▶ [How to complete this task]: Take the data below and copy exactly the lines starting at the one with "Margin and Leverage (63, 1968)" and finishing at the one with "Forex Trading Hours (70, 2007)", both included.

════════════════

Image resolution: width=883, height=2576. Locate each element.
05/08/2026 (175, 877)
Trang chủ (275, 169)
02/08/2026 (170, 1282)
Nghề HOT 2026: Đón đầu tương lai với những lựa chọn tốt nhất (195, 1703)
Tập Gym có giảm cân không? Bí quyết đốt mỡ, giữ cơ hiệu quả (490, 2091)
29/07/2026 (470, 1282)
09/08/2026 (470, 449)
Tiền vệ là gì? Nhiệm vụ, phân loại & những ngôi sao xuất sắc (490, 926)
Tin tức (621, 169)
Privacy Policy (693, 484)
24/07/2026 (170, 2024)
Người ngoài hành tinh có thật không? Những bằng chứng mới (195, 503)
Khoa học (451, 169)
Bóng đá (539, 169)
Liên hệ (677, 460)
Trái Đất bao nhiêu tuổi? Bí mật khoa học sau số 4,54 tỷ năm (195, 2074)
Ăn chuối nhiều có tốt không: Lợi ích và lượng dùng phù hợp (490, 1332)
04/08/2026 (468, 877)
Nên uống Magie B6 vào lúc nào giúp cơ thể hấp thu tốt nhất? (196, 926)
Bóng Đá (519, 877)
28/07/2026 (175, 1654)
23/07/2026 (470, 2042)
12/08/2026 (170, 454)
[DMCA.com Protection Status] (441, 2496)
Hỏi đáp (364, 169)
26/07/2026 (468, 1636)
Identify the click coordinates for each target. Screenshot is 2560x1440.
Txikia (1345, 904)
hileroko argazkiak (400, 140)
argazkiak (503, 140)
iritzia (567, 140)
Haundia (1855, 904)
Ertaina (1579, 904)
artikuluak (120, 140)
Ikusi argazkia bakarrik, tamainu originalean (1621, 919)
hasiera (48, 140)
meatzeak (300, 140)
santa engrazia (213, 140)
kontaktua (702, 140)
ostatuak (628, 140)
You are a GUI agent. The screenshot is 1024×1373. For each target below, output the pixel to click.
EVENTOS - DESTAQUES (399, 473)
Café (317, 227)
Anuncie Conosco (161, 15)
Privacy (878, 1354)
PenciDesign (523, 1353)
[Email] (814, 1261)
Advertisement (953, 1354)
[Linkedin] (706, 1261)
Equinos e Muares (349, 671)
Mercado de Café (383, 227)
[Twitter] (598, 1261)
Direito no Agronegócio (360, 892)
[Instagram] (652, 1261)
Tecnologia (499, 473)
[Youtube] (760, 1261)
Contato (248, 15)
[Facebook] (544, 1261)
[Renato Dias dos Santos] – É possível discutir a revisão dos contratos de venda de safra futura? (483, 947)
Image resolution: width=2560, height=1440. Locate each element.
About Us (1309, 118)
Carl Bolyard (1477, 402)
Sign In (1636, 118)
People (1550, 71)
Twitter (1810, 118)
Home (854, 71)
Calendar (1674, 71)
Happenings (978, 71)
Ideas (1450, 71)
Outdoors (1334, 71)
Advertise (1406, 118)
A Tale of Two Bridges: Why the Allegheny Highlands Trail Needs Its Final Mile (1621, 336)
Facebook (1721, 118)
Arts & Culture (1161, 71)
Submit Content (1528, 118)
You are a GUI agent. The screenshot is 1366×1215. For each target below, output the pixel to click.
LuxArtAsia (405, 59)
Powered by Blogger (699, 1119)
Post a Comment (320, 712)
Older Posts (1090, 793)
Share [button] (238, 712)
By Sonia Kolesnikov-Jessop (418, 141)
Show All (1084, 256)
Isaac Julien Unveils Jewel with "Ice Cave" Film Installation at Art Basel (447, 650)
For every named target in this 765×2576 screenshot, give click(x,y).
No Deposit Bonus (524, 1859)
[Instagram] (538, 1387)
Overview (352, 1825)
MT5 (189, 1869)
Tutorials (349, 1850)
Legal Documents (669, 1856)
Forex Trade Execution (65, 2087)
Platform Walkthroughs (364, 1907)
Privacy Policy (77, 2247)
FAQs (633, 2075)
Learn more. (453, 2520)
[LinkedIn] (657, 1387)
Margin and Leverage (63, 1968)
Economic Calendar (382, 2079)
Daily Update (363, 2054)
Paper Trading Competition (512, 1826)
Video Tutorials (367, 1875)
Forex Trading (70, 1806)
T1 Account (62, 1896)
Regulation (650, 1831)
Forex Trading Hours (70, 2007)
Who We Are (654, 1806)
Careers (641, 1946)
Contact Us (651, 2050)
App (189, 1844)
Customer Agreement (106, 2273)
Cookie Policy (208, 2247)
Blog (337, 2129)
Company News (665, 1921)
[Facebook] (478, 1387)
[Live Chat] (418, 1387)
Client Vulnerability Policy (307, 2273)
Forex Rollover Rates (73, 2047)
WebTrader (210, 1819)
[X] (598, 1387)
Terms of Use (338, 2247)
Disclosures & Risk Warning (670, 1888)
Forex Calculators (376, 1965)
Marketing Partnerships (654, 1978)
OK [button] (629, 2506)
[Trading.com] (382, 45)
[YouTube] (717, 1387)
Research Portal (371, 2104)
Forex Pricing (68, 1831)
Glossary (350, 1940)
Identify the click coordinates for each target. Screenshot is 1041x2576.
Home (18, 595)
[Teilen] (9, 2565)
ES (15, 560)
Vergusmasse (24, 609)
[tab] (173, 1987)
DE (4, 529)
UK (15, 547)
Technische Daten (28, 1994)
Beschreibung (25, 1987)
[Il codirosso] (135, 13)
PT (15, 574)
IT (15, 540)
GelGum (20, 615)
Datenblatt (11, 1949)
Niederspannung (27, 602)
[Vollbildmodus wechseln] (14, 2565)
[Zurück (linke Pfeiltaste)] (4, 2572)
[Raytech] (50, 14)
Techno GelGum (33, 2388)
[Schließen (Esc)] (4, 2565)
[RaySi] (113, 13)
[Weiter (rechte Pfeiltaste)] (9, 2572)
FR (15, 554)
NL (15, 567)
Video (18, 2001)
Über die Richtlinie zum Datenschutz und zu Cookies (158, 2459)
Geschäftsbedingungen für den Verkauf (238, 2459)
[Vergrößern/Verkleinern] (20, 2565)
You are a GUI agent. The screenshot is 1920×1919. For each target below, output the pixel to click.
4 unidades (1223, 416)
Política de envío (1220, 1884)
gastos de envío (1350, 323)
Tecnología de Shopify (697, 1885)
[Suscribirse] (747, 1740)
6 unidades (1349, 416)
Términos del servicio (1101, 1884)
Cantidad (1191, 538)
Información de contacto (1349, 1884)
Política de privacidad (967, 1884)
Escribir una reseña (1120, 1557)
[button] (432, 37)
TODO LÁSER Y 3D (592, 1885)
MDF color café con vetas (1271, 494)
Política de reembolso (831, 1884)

════════════════

▶ [The completed task]:
Margin and Leverage (63, 1968)
Economic Calendar (382, 2079)
Daily Update (363, 2054)
Paper Trading Competition (512, 1826)
Video Tutorials (367, 1875)
Forex Trading (70, 1806)
T1 Account (62, 1896)
Regulation (650, 1831)
Forex Trading Hours (70, 2007)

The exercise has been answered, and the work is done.